## What is being asked
Take the line containing "Focus the メッセージを入力 field" and all lines after it to the end of the records, and output them exactly.

Stored records:
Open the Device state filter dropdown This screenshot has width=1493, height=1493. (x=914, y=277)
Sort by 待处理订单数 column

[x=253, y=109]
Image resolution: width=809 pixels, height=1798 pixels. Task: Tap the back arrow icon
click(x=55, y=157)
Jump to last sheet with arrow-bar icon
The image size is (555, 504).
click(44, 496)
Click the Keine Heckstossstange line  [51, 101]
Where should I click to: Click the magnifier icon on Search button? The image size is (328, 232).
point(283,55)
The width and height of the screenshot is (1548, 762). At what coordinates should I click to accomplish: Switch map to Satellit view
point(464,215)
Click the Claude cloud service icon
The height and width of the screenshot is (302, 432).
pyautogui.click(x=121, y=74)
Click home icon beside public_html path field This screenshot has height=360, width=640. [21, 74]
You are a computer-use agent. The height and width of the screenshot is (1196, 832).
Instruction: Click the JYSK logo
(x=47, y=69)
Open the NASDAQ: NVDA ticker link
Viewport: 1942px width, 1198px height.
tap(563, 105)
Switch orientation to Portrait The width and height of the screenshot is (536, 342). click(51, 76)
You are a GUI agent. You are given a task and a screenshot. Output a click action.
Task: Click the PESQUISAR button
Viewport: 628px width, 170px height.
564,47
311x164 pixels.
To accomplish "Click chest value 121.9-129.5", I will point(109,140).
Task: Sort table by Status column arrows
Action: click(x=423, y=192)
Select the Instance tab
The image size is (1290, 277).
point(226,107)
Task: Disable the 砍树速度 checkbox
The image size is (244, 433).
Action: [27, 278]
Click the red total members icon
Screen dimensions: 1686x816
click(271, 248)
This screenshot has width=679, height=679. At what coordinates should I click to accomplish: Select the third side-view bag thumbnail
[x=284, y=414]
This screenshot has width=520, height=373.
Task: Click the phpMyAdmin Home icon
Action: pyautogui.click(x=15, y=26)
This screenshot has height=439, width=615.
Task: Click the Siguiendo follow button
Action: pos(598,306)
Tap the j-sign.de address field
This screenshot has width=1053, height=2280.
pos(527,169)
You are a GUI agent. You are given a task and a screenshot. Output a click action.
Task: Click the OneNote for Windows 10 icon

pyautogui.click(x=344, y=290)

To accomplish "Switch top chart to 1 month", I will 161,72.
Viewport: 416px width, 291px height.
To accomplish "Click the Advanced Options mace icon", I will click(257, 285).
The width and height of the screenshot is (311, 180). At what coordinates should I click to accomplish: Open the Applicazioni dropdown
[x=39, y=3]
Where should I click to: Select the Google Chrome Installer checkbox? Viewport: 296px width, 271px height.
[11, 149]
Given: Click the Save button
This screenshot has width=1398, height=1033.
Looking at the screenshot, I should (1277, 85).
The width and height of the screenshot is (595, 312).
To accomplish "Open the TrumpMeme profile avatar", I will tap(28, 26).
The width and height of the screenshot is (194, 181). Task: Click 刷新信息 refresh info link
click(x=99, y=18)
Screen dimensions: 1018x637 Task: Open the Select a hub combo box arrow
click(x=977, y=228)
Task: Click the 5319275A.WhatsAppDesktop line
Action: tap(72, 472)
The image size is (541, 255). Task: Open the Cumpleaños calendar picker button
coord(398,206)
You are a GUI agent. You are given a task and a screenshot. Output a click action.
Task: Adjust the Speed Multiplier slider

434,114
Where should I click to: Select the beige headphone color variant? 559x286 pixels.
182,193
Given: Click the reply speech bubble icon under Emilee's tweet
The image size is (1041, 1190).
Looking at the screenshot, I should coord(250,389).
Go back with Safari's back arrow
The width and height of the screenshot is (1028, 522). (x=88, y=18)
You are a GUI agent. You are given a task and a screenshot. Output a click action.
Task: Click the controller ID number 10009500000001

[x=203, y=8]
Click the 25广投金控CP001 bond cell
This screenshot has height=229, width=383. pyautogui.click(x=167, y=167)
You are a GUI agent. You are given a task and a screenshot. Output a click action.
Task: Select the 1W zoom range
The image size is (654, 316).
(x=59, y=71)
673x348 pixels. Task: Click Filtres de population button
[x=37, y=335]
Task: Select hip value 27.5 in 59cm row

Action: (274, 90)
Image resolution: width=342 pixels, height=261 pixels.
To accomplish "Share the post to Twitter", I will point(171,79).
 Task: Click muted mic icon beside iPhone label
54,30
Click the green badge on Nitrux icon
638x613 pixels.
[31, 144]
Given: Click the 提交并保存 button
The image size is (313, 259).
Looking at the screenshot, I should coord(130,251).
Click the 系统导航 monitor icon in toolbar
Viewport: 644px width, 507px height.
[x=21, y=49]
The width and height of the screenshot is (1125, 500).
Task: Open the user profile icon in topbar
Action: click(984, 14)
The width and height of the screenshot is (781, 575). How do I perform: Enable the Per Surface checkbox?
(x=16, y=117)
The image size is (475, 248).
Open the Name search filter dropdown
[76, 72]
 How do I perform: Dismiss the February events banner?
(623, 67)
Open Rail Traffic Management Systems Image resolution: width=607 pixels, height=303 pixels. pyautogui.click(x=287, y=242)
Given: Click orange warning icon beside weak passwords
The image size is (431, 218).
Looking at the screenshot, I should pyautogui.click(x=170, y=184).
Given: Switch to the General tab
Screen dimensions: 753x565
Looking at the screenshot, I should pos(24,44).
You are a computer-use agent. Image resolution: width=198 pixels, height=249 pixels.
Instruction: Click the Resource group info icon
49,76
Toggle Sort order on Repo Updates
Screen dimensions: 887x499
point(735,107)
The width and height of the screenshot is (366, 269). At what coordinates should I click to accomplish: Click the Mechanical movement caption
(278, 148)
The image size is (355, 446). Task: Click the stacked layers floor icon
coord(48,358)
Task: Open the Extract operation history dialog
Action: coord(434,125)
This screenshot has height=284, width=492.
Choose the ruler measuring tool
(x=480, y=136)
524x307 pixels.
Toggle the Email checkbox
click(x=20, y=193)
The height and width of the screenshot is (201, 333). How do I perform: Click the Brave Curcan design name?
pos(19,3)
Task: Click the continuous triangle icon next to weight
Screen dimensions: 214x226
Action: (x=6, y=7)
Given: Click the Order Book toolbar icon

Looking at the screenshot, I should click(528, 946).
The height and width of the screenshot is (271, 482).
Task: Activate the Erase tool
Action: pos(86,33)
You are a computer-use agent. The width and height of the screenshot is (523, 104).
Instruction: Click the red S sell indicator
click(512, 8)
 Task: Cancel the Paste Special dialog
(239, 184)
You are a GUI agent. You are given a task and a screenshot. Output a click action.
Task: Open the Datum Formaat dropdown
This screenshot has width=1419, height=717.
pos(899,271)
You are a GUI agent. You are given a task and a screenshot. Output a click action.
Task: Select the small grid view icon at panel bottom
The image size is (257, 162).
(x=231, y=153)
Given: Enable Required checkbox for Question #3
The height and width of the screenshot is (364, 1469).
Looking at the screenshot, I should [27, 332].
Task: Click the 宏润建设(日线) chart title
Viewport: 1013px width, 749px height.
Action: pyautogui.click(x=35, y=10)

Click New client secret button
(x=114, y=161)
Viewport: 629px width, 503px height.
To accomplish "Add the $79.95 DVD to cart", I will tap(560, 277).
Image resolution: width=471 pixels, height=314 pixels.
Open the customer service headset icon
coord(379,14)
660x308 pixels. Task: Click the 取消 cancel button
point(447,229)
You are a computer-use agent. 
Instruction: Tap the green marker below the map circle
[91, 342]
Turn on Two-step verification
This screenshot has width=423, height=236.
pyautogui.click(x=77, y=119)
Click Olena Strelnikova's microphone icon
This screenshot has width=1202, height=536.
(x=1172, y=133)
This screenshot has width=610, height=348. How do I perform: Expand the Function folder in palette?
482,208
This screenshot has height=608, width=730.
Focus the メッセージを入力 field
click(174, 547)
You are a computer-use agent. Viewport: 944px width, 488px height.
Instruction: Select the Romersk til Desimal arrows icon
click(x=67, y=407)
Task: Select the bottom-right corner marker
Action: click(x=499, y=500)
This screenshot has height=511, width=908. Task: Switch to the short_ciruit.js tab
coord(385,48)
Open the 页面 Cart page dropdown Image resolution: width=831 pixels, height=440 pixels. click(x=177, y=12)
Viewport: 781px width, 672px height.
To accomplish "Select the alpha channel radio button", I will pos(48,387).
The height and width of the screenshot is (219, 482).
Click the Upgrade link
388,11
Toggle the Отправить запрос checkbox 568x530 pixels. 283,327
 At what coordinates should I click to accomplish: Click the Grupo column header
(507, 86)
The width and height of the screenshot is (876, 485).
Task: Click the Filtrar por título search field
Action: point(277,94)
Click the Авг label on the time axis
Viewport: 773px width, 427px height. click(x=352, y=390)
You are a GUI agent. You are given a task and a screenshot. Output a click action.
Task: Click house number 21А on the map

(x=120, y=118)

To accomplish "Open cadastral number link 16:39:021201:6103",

## Final answer
Focus the メッセージを入力 field
click(174, 547)
You are a computer-use agent. Viewport: 944px width, 488px height.
Instruction: Select the Romersk til Desimal arrows icon
click(x=67, y=407)
Task: Select the bottom-right corner marker
Action: click(x=499, y=500)
This screenshot has height=511, width=908. Task: Switch to the short_ciruit.js tab
coord(385,48)
Open the 页面 Cart page dropdown Image resolution: width=831 pixels, height=440 pixels. click(x=177, y=12)
Viewport: 781px width, 672px height.
To accomplish "Select the alpha channel radio button", I will pos(48,387).
The height and width of the screenshot is (219, 482).
Click the Upgrade link
388,11
Toggle the Отправить запрос checkbox 568x530 pixels. 283,327
 At what coordinates should I click to accomplish: Click the Grupo column header
(507, 86)
The width and height of the screenshot is (876, 485).
Task: Click the Filtrar por título search field
Action: point(277,94)
Click the Авг label on the time axis
Viewport: 773px width, 427px height. click(x=352, y=390)
You are a GUI agent. You are given a task and a screenshot. Output a click action.
Task: Click house number 21А on the map

(x=120, y=118)

To accomplish "Open cadastral number link 16:39:021201:6103",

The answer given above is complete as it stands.